# AWS Machine Learning Purpose-built Accelerators Tutorial
## Learn how to use [AWS Trainium](https://aws.amazon.com/machine-learning/trainium/) and [AWS Inferentia](https://aws.amazon.com/machine-learning/inferentia/) with [Amazon SageMaker](https://aws.amazon.com/sagemaker/), to optimize your ML workload
## Part 3/3 - Compiling and deploying a Bert model to AWS Inferentia 2 with SageMaker + [Hugging Face Optimum Neuron](https://huggingface.co/docs/optimum-neuron/index)

**SageMaker studio Kernel: PyTorch 1.13 Python 3.9 CPU - ml.t3.medium** 

In this tutorial, you'll learn how to compile a model to AWS Inferentia and then deploy it to a SageMaker real-time endpoint powered by AWS Inferentia2. First we'll kick-off a SageMaker job to compile the model. We need to do this once.

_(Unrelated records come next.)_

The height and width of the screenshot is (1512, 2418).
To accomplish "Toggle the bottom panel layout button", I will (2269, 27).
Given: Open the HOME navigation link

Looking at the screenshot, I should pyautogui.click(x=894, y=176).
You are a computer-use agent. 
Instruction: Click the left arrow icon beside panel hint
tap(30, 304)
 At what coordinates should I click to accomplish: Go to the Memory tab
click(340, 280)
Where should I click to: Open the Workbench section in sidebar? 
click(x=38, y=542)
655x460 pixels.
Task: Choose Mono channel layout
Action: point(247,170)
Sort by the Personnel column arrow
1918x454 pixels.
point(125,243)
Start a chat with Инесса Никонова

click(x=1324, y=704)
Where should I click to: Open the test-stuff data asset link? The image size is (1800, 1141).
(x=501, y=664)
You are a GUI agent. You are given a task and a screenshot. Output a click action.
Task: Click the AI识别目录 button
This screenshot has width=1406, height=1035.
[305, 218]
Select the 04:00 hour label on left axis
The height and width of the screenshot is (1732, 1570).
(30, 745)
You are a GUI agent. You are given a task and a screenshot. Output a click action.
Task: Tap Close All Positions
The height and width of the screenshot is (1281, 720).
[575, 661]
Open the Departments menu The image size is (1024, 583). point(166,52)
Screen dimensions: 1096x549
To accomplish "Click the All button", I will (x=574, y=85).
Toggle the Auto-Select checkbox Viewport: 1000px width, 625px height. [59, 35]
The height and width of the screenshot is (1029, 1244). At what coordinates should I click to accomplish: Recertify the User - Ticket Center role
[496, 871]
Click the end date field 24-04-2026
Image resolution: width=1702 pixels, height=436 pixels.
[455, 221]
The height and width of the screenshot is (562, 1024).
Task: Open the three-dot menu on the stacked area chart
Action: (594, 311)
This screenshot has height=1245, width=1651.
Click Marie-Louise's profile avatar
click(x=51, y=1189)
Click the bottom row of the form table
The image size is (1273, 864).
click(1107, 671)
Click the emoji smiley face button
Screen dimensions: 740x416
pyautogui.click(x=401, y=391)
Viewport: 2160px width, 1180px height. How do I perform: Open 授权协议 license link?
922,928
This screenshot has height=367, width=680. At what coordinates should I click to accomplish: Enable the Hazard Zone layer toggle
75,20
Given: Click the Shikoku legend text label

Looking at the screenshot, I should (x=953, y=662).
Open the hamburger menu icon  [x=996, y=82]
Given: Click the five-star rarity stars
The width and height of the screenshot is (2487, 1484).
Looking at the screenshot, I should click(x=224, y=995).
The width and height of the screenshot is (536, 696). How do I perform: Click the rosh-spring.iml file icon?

After that, we can deploy our model to a SageMaker endpoint and finally get some predictions.

In section 02, you extract some metadata from the Optimum Neuron API and render a table with the current tested/supported models (similar models not listed there can also be compatible, but you need to check by yourself). This table is important for you to understand which models can be selected for deployment. However, if you also need to fine-tune your model, check a similar table in the notebook **Part 2** to see which models can be fine-tuned with AWS Trainium using HF Optimum Neuron. That way you can plan your end2end solution and start implementing it right now.

## 1) Install some required packages

In [None]:
%pip install -r requirements.txt

In [None]:
%pip install -U sagemaker

## 2) Supported models/tasks

Models with **[TP]** after the name support Tensor Parallelism

In [None]:
from IPython.display import Markdown, display

display(Markdown("../docs/optimum_neuron_models.md"))

## 3) Compiling a pre-trained model to AWS Inferentia

**IMPORTANT:** Copy the **SageMaker training job name** from the previous notebook **02_ModelFineTuning** or from your AWS Console/SageMaker and set the variable **training_job_name**. It is necessary because we'll use the fine-tuned model as the input for the compilation job.

In [None]:
import os
import boto3
import sagemaker

print(sagemaker.__version__)
if not sagemaker.__version__ >= "2.146.0": print("You need to upgrade or restart the kernel if you already upgraded")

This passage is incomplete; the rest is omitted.